Here are five more quick tips to give you a better chance of success when filing for Social Security disability benefits:
1. Tell you doctor you are filing for disability benefits and you need him or her to help you out as much as possible.
If you do so, you will likely receive one of two responses: (a) we do not get involved with Social Security disability cases, or (2) we will do what it takes to help you or your attorney win your case.
If it is the second response, you have a great doctor and his or help will be invaluable. Ask your attorney (or you can do it yourself by finding one on the internet) to send your doctor a Residual Functional Capacity Assessment (either physical or mental) and make sure the medical records reflect such answers your doctor will give. This alone could help your chances of receiving a favorable decision, especially if you are already at the hearing level.
If your doctor gave you response (a), then at least ask him or her to write legibly in your medical records so they can be read and at least put something in there regarding what limitations your conditions have on your ability to work, partake in daily activities, drive, do chores around your home, etc.
While you would certainly prefer a doctor who wished to help you with your current plight, the very least the doctor could do is not hurt your chances of success. There have been times when a judge reviewing the case will disregard certain medical evidence simply because he or she cannot read a doctor's handwriting.
2. If you have to work because you live in a state with absolutely no social net (Texas, for example) keep it under Substantial Gainful Activity levels if you possibly can.
If you can't, then you will be deemed capable of working and no matter how severe you state your symptoms are, you cannot and will not be approved for benefits. As of 2016, for a nonblind person, you cannot earn more than $1,130.00 per month and still be considered disabled.
While it would be best if you did no work while waiting for your claim to be approved, the reality is that many people simply cannot afford to do so. Again, in states like Texas, there is little if any social net to fall back on. However, states like California, will allow its residents up to one year to receive state benefits while waiting for their claim to be approved. Can't work at all? -you might have to consider moving to another state if you can, or preparing friends or family in advance that you may be a new addition to their household.

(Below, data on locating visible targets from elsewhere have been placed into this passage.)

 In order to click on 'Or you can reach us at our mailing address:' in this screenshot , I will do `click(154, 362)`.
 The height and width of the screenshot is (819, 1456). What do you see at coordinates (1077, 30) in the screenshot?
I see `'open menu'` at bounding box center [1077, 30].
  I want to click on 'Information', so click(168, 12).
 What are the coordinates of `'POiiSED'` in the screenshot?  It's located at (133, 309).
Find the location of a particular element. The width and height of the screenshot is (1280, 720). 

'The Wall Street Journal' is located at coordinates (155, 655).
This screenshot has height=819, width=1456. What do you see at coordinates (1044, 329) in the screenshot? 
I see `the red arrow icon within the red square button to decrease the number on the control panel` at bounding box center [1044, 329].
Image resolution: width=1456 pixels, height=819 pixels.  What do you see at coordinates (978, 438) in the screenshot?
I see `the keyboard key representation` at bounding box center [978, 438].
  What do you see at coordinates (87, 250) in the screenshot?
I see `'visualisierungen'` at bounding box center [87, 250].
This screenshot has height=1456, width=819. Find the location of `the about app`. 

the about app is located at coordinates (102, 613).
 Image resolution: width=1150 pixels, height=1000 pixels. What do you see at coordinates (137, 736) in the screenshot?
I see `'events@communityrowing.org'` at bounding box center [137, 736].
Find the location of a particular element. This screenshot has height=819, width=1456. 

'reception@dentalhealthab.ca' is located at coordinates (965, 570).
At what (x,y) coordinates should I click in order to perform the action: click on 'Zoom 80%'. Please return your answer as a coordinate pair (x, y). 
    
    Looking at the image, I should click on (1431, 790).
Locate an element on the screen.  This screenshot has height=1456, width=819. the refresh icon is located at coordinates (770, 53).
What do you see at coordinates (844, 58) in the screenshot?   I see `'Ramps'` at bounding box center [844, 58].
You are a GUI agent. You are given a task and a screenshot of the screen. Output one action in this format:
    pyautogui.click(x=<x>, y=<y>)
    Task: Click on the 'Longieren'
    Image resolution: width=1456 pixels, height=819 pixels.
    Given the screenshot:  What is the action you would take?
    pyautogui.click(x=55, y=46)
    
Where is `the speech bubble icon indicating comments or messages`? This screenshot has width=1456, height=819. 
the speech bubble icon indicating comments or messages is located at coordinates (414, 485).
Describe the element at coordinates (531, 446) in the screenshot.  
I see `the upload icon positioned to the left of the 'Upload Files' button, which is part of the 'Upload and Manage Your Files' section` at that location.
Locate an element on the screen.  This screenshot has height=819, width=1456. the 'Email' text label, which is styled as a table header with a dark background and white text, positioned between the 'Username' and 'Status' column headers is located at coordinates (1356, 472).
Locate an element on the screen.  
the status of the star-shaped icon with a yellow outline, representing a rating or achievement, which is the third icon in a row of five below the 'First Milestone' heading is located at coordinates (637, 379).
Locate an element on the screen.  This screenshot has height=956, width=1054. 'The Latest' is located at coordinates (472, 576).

3. Realize if you have a bad case and go back to work.
Do not hold onto the idea that just because your neighbor receives Social Security disability and "there is absolutely nothing wrong with him," that you too should receive benefits. The reality is that his case is completely unique and different from yours and it is actually irrelevant that he receives benefits.
Also, recognize that some conditions are going to be more successful than others in winning benefits. First, if you have a physical condition, odds are you will be more successful than someone with a mental condition. Physical ailments are easier to be seen and quantified and tested. Mental conditions are often hard to determine. Also, limitations such as bipolar disorder have become the new hyperactive disorder. Social Security is aware of this. If your are someone who becomes angry when someone insults you, you do not have bipolar disorder, you have anger issues and you likely can control them.
Thus, recognize that some conditions will likely still allow you to work even though you may consider yourself disabled.
4. Realize there actually may be jobs in the economy you are capable of performing.
There are some jobs the Social Security Administration comes up with that drives me crazy. Jobs such as a "Silver Polisher" are absolutely ridiculous, but are assigned to people applying for disability benefits nonetheless.
Here's a good tip: Before filing for Social Security disability, go to your local state employment agency and tell them what limitations you have and have them help you find a job. If you cannot do one of those kinds of jobs, then this will at least help you know whether or not you are capable of transforming to some other type of work.
I'll give you a good example: Take a fifty year-old man who has been a plumber all his life. He is diagnosed with bipolar disorder and struggles severely with it. The main issues he has are: (1) he would have trouble working around a lot of coworkers due to his tendency to lash out; (2) he would be susceptible to bouts of what is called decompensation, where he would miss a couple of days of work per month due to depressive or manic issues; and (3) he probably would have some concentration issues due to his mental instability until his medicine could level him out.
Is he disabled? The answer is probably no. There are some jobs out in the economy where he could likely work mostly alone, away from the public, where his job duties were simple, etc. Thus, just because he doesn't know he can actually find work accommodating his limitations, doesn't mean that such work is not available. So, by going through a state employment service, he can better understand what he is capable of doing.
5. Understand this process could take a very long time.
More and more applications for benefits are being filed every day. Social Security has seen a surge in disability claims over the last few years. Understand this, if you do have to go to a hearing, it is very likely you will be waiting up to two years or more (two being the minimum if you have to go to a hearing).
Again, this takes us back to going to work if you really can do so. Don't put yourself and your family through this unless it is absolutely necessary. I tell my clients on the day we file for a hearing, expect it to take 14 months to see the judge and discuss your case, and expect it to take three to four months after that to receive a decision.
If the decision is unfavorable, you could then be looking at an additional year for the Appeals Council to render a decision and remand your case right back to the judge that denied you benefits at your first hearing.